== WHAT YOU NEED TO DO ==
[a] According to the pull request page, how long does retryPrivateTxSubmission sleep before each attempt?
[b] Extend the pull request page on the flaky TestPrivateTxSubmissionRetry fix, picking up right after its final timeline line.

Skip to content

fix flaky TestPrivateTxSubmissionRetry timing races#2089

Merged
lucca30 merged 1 commit intodevelopfrom
lmartins/fix-private-submission-tests
Mar 4, 2026
Merged

fix flaky TestPrivateTxSubmissionRetry timing races#2089
lucca30 merged 1 commit intodevelopfrom
lmartins/fix-private-submission-tests

Conversation

@lucca30
Copy link
Copy Markdown
Contributor

@lucca30 lucca30 commented Feb 26, 2026

Description

Problem

Two subtests in TestPrivateTxSubmissionRetry failed intermittently on CI:

--- FAIL: TestPrivateTxSubmissionRetry/retry_succeeds_after_N_attempts (4.10s)
    multiclient_test.go:925: expected server 0 to be called 3 times
                             expected: 3, actual: 2

--- FAIL: TestPrivateTxSubmissionRetry/retry_stops_when_tx_found_in_local_database (2.10s)
    multiclient_test.go:968: expected server 0 to be called only once, no retries after tx found
                             expected: 1, actual: 2

The tests passed consistently on a developer laptop but failed on CI runners, making the root cause non-obvious.

Root Cause

There were two interrelated timing races, both stemming from the same pattern: the tests used time.Sleep(N × retryInterval + 100ms) to wait for background retry goroutines to complete, then immediately asserted on call counts.

Race 1 — insufficient buffer (retry_succeeds_after_N_attempts):

retryPrivateTxSubmission sleeps privateTxRetryInterval (2s) before each attempt. After its second sleep the goroutine wakes at t ≈ 4s and spawns concurrent HTTP call goroutines. The test asserts at t = 4.1s — only 100ms later. On a loaded CI runner, those HTTP calls took longer than 100ms to complete, so the assertion ran before the third call was recorded:

t=0s    initial submission → counts[0]=1, retry goroutine spawned
t=2s    retry 1 → counts[0]=2, goroutine starts second 2s sleep
t=4s    goroutine wakes, spawns HTTP goroutines for retry 2
t=4.1s  test assertion → sees counts[0]=2  ← RACE: retry 2 not done yet
t=4s+ε  retry 2 goroutines complete → counts[0]=3   (too late)

== MATERIAL PROVIDED ==

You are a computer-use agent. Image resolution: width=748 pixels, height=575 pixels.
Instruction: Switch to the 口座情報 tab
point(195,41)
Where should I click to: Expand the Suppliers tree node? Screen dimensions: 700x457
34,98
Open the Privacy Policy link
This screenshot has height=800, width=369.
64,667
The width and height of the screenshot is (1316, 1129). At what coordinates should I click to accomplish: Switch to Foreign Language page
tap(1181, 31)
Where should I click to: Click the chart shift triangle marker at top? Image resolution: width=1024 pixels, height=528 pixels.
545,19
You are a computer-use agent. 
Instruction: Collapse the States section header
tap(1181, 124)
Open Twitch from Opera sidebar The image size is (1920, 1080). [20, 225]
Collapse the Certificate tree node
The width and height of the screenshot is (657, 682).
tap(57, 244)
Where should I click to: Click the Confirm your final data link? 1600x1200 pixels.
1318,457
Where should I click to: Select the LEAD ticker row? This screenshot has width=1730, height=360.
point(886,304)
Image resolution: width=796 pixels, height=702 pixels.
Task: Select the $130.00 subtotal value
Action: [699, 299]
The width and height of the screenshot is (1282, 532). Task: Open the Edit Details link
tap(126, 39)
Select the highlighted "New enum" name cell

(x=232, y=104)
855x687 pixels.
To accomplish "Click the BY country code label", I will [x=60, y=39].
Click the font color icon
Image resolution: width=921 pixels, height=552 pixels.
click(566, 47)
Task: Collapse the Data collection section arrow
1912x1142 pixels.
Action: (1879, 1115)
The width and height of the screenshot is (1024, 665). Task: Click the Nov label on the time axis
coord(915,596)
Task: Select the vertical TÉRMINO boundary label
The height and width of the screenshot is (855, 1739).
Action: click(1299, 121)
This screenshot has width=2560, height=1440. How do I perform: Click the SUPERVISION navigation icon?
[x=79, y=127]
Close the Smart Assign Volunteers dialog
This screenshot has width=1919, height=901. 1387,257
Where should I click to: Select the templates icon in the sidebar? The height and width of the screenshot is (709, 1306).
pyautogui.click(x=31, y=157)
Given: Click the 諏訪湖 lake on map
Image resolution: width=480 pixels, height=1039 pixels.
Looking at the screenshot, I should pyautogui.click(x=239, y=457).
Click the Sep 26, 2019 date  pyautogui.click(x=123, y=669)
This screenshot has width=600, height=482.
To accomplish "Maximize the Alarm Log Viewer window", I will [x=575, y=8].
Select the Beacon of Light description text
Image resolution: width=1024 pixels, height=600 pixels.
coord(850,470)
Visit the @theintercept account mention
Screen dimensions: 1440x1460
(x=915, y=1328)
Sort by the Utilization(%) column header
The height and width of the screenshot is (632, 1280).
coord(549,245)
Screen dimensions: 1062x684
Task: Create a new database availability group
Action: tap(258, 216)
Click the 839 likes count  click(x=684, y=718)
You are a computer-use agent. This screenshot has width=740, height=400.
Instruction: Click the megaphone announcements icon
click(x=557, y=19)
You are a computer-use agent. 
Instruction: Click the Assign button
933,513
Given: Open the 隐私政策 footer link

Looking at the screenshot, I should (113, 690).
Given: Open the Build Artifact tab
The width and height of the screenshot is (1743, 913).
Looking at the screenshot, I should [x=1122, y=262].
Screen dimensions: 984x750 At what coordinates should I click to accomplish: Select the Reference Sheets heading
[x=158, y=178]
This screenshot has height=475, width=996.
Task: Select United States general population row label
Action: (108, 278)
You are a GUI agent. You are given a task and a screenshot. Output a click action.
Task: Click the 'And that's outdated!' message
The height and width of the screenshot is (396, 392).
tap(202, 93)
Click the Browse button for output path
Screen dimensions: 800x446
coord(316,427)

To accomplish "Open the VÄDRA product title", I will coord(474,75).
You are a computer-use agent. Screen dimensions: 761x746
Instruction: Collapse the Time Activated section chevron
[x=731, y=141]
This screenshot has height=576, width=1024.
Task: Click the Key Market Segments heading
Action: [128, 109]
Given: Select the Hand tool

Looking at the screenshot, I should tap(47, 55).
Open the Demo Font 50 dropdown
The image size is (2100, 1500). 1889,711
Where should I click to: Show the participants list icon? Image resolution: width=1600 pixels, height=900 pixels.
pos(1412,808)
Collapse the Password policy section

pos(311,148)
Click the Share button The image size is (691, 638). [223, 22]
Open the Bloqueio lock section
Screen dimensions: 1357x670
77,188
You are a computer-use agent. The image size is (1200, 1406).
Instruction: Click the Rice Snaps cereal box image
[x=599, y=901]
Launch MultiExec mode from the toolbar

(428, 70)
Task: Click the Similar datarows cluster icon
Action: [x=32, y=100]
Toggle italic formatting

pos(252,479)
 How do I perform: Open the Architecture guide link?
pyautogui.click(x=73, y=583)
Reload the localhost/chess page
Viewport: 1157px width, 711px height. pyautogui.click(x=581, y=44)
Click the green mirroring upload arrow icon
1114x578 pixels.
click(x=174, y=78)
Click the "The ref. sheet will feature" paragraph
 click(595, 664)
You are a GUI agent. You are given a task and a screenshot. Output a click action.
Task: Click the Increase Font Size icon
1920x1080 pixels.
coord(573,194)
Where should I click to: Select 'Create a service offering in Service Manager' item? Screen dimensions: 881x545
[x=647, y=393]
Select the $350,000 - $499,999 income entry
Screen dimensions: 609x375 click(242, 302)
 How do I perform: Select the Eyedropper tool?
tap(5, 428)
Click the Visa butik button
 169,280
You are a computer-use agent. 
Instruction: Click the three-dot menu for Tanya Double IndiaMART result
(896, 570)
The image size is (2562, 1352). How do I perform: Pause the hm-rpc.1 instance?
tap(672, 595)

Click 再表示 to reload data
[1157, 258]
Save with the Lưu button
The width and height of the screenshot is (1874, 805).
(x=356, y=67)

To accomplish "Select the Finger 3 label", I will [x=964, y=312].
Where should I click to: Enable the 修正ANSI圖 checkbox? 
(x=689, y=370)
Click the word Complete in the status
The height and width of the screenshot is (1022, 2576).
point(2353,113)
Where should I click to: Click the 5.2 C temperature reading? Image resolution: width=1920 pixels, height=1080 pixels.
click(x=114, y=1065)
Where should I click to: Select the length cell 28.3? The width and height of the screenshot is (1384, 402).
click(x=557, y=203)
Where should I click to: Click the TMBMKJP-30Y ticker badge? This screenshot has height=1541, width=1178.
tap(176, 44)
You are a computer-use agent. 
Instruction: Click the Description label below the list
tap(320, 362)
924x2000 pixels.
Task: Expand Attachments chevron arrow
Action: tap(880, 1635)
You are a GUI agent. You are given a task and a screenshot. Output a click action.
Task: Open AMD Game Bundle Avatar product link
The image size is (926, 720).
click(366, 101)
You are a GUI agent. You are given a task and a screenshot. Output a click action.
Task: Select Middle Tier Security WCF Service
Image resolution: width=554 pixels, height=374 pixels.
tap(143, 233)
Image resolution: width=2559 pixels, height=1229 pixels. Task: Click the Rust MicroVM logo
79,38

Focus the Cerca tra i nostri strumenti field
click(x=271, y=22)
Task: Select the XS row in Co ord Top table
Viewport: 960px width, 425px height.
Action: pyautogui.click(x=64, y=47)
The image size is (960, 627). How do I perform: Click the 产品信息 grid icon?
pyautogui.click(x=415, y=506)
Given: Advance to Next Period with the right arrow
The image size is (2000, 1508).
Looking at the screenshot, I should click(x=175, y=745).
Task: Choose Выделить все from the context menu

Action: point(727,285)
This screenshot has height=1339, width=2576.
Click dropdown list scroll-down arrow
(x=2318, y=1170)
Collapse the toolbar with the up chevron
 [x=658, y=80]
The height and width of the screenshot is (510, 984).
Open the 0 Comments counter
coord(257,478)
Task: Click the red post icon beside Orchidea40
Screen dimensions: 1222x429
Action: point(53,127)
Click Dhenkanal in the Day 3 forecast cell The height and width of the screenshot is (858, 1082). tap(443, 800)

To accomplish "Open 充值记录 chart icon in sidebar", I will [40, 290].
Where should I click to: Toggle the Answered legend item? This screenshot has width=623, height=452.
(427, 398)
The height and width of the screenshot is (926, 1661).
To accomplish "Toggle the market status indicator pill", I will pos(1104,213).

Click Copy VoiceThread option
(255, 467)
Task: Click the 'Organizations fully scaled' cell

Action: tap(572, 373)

== ANSWERS GIVEN ==
[a] It sleeps for privateTxRetryInterval, which is 2 seconds.

[b]
Race 2 — cross-subtest goroutine leakage (retry_stops_when_tx_found_in_local_database):

All subtests share the same rpcServers array. Subtest 1's retry goroutine outlived subtest 1: when the test assertion at t=4.1s raced subtest 1's second retry (still in progress), the test ended and subtest 2 immediately installed new handlers on the shared servers. Subtest 1's still-running HTTP goroutines then landed on subtest 2's server 0 handler, spuriously incrementing subtest 2's callCounts[0] from 1 to 2.

Reproducing Consistently

The failure only appeared on loaded machines because the 100ms buffer was tight. To reproduce it locally we temporarily injected a 150ms sleep inside the retry goroutine's HTTP call to simulate CI scheduler overhead:

go func(client *rpc.Client, idx int) {
    defer retryWg.Done()
    time.Sleep(150 * time.Millisecond) // simulate CI latency
    err := client.CallContext(...)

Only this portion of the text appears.